▶ [Objective]:
Please gather every line in the records below that contains the word "header", copying each such line in full. Case counts.

▶ [Record excerpts]:
********************

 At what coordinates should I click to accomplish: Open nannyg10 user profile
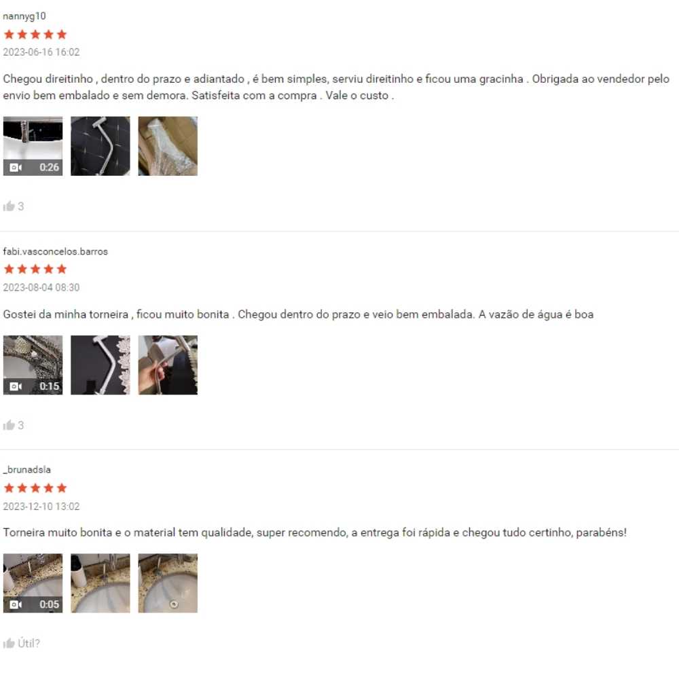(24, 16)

********************

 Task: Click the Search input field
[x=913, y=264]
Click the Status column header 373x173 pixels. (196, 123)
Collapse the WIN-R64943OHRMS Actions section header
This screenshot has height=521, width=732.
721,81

********************

▶ [Problem solution]:
Click the Status column header 373x173 pixels. (196, 123)
Collapse the WIN-R64943OHRMS Actions section header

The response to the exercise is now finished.